Tomó su arpa y tocó con una mano el tema completo de la Reina Mab. Pareció entonces recobrar su buen humor y salimos. Yo murmuraba:
—¡Vaya un tipo raro!
Y él:
—¡Vaya una pieza rara!
—Viví en las montañas unos días –retomó mi curioso compañero–. Con la caza que me procuraba, tenía suficiente para sobrevivir y los campesinos nunca negaban un trozo de pan a un cazador. Finalmente llegué a Viena, donde tuve que vender mi fiel escopeta para comprar esta arpa con la que me gano la vida. A partir de aquel día adopté el oficio de mi padre al convertirme en músico ambulante. Tocaba en plazas públicas, por las calles, bajo las ventanas de aquellas personas que yo consideraba carentes de sentimiento alguno hacia la música. Les aburría con melodías rudas y siempre me lanzaban algunas monedas para librarse de mí. De esa forma gané bastante dinero gracias al señor consejero K***, a la baronesa C***, al barón S*** y a otros veinte Midas, habituales del teatro de la Ópera Italiana. Un músico vienés al que conocí, me había dado sus nombres y direcciones. Los aficionados «de profesión» me escuchaban con interés. No obstante, a excepción de dos o tres, rara vez alguno de ellos me daba alguna cosa. Mi colecta principal la realizaba en los cafés, por la tarde, entre los estudiantes y artistas. De este modo, como ya le he dicho, fui testigo de la discusión a propósito de una de sus obras, la Reina Mab, que excitó mi curiosidad por verla. ¡Qué extraña obra! Desde entonces, he frecuentado a menudo los barrios y pueblos que se extienden por la ruta que viene usted siguiendo, y he realizado numerosas visitas a la hermosa ciudad de Praga. ¡Ah, señor! ¡He ahí una villa musical[4]!
—¿De veras?
—Ya lo verá. No obstante, esta vida errante resulta a la larga muy cansada. En ocasiones pienso en mis dos buenas amigas. Me imagino que perdonaría con alegría a Ágata, pero Annette me engañaba, como yo a ella… Además, apenas se gana lo suficiente para vivir. El arpa es una ruina, hay que cambiar las cuerdas continuamente… con la más ligera lluvia, o se rompen o se hinchan hacia la mitad, lo que altera su timbre y las vuelve sordas y discordantes. No tiene usted idea de lo que esto me cuesta.

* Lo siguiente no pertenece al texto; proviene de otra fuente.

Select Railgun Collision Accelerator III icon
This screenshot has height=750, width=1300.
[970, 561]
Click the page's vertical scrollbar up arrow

—¡Ah, mi querido amigo! No se queje tanto. ¡Si usted supiera cuántas cuerdas más caras que las suyas, porque las hay de entre sesenta mil e incluso cien mil francos, se estropean y se rompen a diario en las grandes salas de concierto, para la desesperación de compositores y directores! Las tenemos con un sonido exquisito y potente que, con el accidente más leve, se echan a perder. Un poco de calor, un mínimo de humedad, un… nada, y aparece ese abultamiento hacia la mitad del que usted hablaba, que destruye la pulcritud y el encanto. ¡Cuántas obras no pueden ejecutarse entonces! ¡Cuántos compromisos hay que cancelar! Los gerentes, desesperados, se apresuran en escribir a Nápoles, país de buenas cuerdas, pero casi siempre en vano. Es necesario mucho tiempo y mucha suerte para llegar a reemplazar una prima[5] de primer orden.

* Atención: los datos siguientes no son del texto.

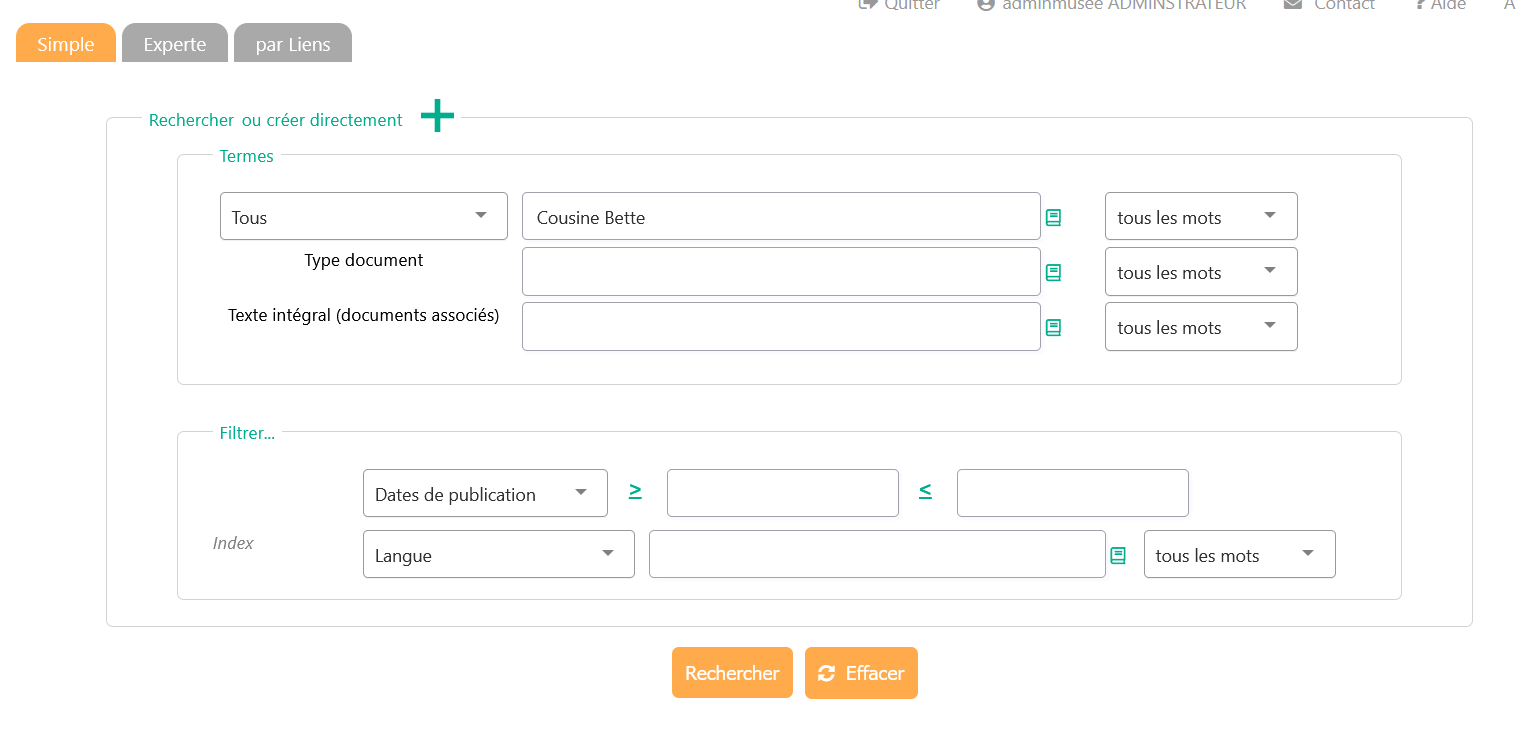Open index list icon for Type document

1053,272
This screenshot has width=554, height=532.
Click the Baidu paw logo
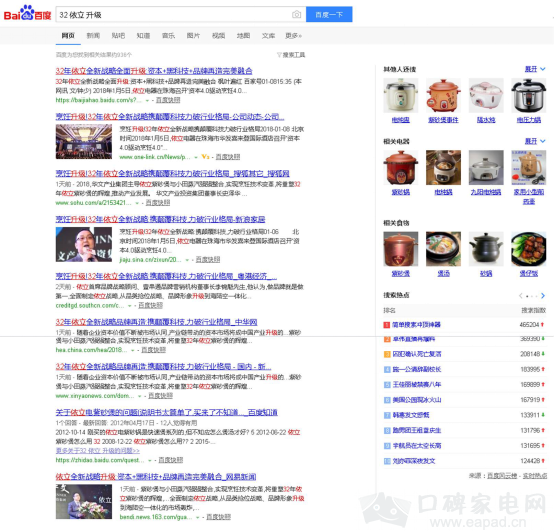[28, 13]
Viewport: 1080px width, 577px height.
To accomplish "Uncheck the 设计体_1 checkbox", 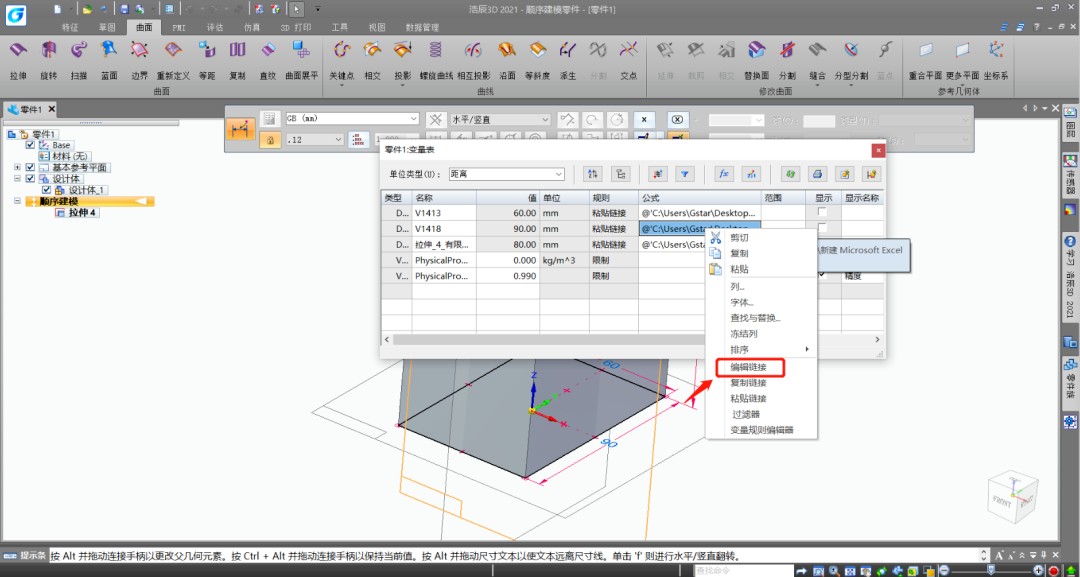I will pyautogui.click(x=46, y=189).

—Es posible, señor. Pero sus desastres no me consuelan de mis miserias. Le contaré, para salir de esta embarazosa situación, que acabo de emprender un proyecto que usted, sin duda, aprobará. De dos años a esta parte he alcanzado una verdadera habilidad con mi instrumento, que ahora manejo con virtuosismo. Pienso que puedo hacer buen negocio ofreciendo conciertos en las grandes ciudades francesas e incluso en París.
—¡En París! ¡Conciertos en Francia! ¡Ja, ja, ja! ¡Deje que me ría yo ahora! ¡Ja, ja! ¡Vaya un hombre curioso! No me río de usted. ¡Ja, ja, ja! Es como la risa bienintencionada que le producía mi scherzo.

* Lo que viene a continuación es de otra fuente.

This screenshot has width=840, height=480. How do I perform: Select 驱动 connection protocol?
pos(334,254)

—Perdone usted, pero no entiendo qué he dicho que le resulte tan gracioso.
—Me dice usted, ¡ja, ja, ja!, que pretende hacerse rico dando conciertos en Francia. Debe de ser el humor de Estiria. Escuche, le diré algo. Para empezar, en Francia… espere un momento… que estoy sofocado. En Francia existe un impuesto que grava a todo aquel que dé un concierto.